--- START DATA FOR THIS EXERCISE ---

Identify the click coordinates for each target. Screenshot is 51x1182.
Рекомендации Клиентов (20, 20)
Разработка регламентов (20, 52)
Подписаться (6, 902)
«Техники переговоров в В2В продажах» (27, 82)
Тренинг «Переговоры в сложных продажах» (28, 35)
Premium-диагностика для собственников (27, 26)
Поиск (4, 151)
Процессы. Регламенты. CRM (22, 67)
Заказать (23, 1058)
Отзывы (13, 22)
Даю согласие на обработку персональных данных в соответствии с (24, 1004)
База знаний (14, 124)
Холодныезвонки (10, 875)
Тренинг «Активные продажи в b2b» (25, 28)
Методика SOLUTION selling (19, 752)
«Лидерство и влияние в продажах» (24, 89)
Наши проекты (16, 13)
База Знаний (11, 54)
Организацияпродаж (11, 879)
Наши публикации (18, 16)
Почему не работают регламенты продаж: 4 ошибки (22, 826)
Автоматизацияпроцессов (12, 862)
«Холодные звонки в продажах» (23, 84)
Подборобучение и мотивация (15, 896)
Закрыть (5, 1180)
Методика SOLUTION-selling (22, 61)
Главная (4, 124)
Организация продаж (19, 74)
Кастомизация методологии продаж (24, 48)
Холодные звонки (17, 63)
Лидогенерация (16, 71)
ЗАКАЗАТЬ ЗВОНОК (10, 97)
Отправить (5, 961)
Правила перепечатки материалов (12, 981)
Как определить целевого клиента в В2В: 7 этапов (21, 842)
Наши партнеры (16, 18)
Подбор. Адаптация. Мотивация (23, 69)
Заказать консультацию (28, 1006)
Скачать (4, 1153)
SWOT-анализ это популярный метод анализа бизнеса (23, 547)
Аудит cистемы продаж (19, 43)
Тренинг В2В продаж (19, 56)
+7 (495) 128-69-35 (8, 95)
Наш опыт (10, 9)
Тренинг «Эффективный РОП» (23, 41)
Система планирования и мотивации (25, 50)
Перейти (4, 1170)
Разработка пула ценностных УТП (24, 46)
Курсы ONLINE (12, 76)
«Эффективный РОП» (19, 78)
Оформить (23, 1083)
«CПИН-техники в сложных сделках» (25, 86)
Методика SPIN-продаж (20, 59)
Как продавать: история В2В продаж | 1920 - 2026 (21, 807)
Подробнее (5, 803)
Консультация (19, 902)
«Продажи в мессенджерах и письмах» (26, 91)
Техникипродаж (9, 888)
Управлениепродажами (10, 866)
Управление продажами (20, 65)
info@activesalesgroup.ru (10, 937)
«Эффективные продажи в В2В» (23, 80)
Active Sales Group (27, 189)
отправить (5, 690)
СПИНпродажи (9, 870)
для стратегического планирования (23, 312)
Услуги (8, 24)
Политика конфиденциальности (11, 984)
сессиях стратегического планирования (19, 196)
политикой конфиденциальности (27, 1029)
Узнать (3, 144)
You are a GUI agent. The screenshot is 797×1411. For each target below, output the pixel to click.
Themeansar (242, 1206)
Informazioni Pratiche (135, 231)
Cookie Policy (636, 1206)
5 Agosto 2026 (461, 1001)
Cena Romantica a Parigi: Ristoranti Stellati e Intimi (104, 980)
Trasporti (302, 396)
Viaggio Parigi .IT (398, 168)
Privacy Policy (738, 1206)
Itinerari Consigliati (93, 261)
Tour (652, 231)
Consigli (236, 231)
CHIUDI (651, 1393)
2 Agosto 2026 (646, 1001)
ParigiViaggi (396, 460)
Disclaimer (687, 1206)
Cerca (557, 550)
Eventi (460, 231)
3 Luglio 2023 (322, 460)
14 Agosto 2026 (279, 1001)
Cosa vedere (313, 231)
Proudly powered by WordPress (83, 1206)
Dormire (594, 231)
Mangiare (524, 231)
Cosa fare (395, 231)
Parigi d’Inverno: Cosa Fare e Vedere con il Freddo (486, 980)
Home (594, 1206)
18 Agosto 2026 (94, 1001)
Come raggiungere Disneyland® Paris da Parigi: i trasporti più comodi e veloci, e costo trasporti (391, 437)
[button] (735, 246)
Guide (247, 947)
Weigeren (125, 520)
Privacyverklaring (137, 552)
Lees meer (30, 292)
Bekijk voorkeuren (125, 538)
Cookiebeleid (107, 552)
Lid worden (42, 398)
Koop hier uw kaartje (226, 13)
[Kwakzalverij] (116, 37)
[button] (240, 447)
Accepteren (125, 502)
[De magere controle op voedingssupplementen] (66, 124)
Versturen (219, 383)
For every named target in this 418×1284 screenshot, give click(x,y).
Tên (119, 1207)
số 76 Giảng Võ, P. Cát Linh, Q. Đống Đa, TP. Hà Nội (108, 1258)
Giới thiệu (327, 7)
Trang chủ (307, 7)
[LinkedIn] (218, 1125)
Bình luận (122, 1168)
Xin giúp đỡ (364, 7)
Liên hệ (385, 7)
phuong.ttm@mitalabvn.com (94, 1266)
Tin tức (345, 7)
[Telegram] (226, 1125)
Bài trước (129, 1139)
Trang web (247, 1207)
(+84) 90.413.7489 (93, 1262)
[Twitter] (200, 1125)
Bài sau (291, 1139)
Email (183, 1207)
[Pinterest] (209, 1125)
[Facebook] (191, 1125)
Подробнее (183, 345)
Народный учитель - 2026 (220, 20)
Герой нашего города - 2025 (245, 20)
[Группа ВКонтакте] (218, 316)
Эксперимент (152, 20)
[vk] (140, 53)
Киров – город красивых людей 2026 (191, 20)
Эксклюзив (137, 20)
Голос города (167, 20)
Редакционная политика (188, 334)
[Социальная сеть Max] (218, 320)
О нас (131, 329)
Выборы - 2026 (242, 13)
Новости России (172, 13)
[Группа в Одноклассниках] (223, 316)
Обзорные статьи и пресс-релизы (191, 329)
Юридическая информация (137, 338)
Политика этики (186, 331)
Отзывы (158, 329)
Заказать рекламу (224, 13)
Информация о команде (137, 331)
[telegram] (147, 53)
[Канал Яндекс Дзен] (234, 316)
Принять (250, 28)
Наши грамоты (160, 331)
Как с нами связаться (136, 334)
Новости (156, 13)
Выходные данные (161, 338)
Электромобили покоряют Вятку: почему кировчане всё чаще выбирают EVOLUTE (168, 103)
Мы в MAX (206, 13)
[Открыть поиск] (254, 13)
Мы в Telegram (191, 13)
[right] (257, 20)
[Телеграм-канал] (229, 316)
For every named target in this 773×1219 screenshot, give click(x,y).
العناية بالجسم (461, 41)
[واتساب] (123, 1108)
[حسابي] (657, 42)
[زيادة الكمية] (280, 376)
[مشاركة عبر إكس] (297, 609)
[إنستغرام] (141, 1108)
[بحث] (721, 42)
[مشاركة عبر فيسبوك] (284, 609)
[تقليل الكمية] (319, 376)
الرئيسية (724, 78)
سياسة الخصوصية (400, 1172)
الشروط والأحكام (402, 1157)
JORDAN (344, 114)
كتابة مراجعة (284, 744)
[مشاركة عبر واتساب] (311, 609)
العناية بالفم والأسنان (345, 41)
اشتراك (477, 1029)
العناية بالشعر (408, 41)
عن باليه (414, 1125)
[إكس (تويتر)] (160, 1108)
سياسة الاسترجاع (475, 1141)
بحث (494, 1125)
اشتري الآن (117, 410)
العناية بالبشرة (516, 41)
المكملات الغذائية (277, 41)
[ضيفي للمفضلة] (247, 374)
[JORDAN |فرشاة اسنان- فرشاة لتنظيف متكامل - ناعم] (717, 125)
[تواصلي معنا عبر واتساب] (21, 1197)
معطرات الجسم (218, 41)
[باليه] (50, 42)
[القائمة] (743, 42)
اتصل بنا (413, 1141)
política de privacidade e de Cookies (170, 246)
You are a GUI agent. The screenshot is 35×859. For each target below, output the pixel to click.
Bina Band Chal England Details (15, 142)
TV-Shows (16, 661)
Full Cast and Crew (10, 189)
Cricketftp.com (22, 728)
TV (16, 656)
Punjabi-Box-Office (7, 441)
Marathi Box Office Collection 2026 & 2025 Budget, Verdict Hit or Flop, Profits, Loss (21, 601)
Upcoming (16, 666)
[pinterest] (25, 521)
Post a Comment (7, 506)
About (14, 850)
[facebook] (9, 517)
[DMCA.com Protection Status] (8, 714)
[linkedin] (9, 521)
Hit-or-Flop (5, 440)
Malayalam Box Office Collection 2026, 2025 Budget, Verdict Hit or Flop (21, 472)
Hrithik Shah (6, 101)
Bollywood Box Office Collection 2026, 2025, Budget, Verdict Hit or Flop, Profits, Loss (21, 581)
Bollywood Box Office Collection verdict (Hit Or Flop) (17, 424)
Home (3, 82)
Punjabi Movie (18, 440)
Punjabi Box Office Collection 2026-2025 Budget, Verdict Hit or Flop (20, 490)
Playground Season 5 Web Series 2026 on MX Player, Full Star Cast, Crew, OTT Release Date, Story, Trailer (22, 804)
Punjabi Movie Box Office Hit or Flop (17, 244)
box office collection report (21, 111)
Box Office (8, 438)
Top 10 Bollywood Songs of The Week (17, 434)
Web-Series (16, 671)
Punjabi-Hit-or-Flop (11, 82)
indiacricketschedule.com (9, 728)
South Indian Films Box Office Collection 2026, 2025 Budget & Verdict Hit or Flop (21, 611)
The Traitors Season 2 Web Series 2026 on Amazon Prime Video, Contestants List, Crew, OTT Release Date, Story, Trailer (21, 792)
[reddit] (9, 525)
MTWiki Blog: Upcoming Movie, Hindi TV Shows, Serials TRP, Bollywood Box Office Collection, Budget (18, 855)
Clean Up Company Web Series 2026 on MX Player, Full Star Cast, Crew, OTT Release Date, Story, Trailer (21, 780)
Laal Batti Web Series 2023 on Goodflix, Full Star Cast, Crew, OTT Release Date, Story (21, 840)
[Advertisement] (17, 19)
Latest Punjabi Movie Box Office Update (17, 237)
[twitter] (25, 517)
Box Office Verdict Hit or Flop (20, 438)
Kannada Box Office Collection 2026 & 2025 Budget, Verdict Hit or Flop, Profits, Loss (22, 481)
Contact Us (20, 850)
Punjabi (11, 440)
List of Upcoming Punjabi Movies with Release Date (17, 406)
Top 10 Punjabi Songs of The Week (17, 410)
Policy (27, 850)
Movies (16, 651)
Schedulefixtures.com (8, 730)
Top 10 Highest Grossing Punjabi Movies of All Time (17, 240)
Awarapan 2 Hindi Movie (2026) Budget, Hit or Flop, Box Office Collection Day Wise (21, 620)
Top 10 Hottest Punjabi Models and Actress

--- END DATA FOR THIS EXERCISE ---

INSTRUCTIONS FOR THE TASK:
Reproduce the listing word for word, from its first line through the line containing "Методика SOLUTION selling (19, 752)", with both of those lines included.

RESULT BELOW:
Identify the click coordinates for each target. Screenshot is 51x1182.
Рекомендации Клиентов (20, 20)
Разработка регламентов (20, 52)
Подписаться (6, 902)
«Техники переговоров в В2В продажах» (27, 82)
Тренинг «Переговоры в сложных продажах» (28, 35)
Premium-диагностика для собственников (27, 26)
Поиск (4, 151)
Процессы. Регламенты. CRM (22, 67)
Заказать (23, 1058)
Отзывы (13, 22)
Даю согласие на обработку персональных данных в соответствии с (24, 1004)
База знаний (14, 124)
Холодныезвонки (10, 875)
Тренинг «Активные продажи в b2b» (25, 28)
Методика SOLUTION selling (19, 752)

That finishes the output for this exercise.